Figure 6: Disease free survival curves of cancer patients, as calculated by Kaplan–Meier method. (A–C) Disease free survival curves in ESCC cases. Disease free survival period was significantly shorter in patients with MIA (A), MIA2 (B), and TANGO (C) expression than in those with no expression. (D–F) Disease free survival curves in lung cancer cases. Cases with expression of MIA (D), MIA2 (E), and TANGO (F) had significantly worse prognosis than those with negative expression. (G–I) Disease free survival curves in cervical cancer cases. MIA (G), MIA2 (H), and TANGO (I) expression cases were correlated with poor prognosis. The P-value was calculated using the log-rank test.
DISCUSSION
Although MIA gene family members serve several tumor-related functions, to our knowledge, this is the first report to subject a variety of human malignancies to semi-comprehensive immunohistochemical MIA gene family expression profiling. In this investigation, we found that MIA gene family members are frequently expressed in several types of human tumors, including SCCs. We also confirmed the significance of MIA gene family expression in ESCC, lung cancer, and cervical cancer. In particular, cases of ESCC and lung cancer with nodal and/or distant metastases were frequently positive for MIA gene family expression; similarly, lung SCCs were frequently positive for these proteins. In addition, MIA gene family expression was also associated with a poor prognosis among cancer patients. However, further research is needed to determine the association between MIA gene family expression and clinicopathological significance in tumors. TMA has recently become as powerful tool for large-scale expression analysis. TMA immunohistochemistry is a valuable high-throughput analysis technique because it eliminates technical variations among cases by subjecting all tissue cores to equal immunostaining conditions [24]. Additional immunohistochemical analyses of MIA gene family expression using large numbers of TMA slides will likely be effective.

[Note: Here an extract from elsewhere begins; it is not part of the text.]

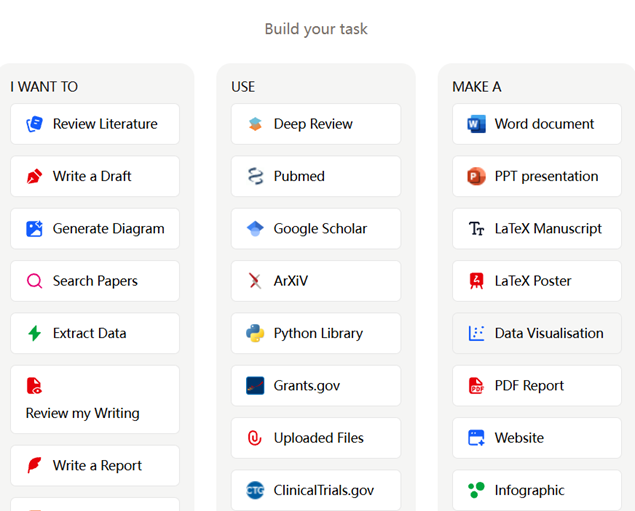Select the ArXiV source button
The width and height of the screenshot is (635, 511).
[x=315, y=281]
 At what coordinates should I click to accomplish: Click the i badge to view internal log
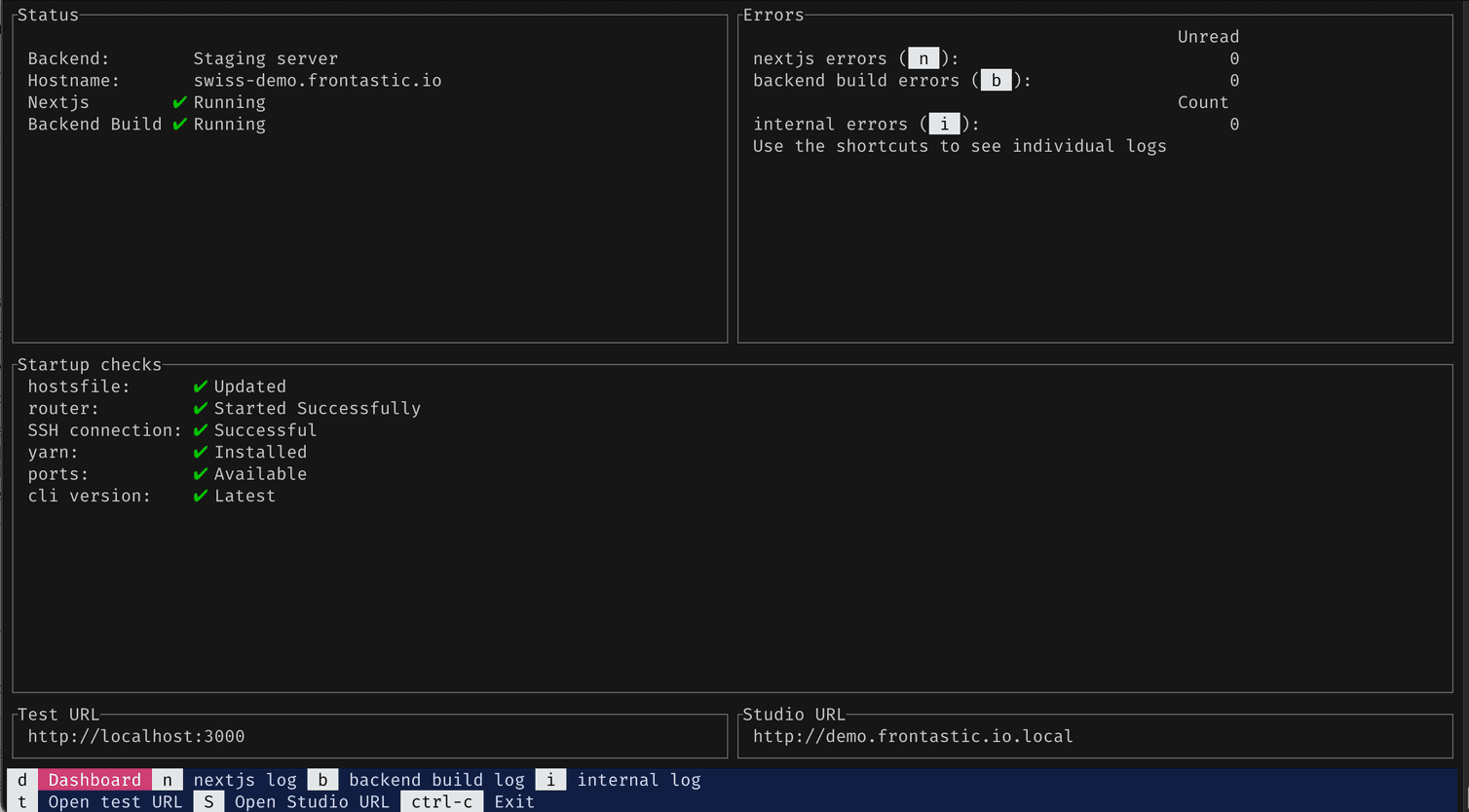(550, 779)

In the present study, we have demonstrated the expression of MIA in previously uninvestigated tumors. Notably, MIA promotes cell detachment, migration, and invasion and suppresses cancer cell apoptosis and lymphokine activated killer cell (LAK) infiltration. In addition, MIA is a ligand for the cell surface receptors integrin α4β1/α5β1 and binds to fibronectin via SH3 domain-like structures to inhibit cell-to-stromal adhesion [9, 25, 26]. In a previous report, we described the activation of MIA via interactions of intracellular HMGB1 with NFkBp65 and observed the strong implication of MIA in tumor progression and nodal metastasis through the induction of angiogenesis and lymphangiogenesis in OSCC [17, 18]. MIA expression has also been observed in malignant melanoma, gastric cancer, pancreatic cancer, breast cancer, chondrosarcoma, glioma, and OSCC [7–12, 17, 18, 27–30].
Several reports have revealed that MIA2 and TANGO can act as tumor suppressors [4–6, 15]; it is therefore interesting that according to our current results and previous findings, MIA2 and TANGO might behave as proto-oncogenes in SCCs of the esophagus, lung, and cervix [19, 20]. These potential oncogenic roles might depend on receptor-related signaling differences. Indeed, we revealed that signaling through the MIA2-integrin α5β1-JNK pathway promotes apoptosis, whereas signaling through the MIA2-integrin α4β1-MAPK p38 pathway suppresses apoptosis [19]. Furthermore, MIA2 inhibits lymphocyte infiltration into tumors by binding integrin α4, thus dysregulating the host immune system [19]. Similar to MIA, MIA2 might also interact with fibronectin, which induces T lymphocyte chemotaxis when combined with stromal cell-derived factor 1α [31]; therefore, MIA or MIA2 might suppress T lymphocyte chemotaxis by masking fibronectin. TANGO expression is observed in many adult tissues [3]; we also confirmed weakly expression of TANGO in cancer-adjacent tissues (data not shown). In addition, we previously found that TANGO promotes tumor angiogenesis and lymphangiogenesis by activating PDGFB and neuropilin 2 [20]. Although TANGO is a ligand for CD11c/CD18 [5], we did not observe a direct interaction between TANGO and this receptor in OSCC cells [20]. More detailed studies will be needed to identify alternate receptors for TANGO in tumor cells; these might include other integrins or adhesion molecules.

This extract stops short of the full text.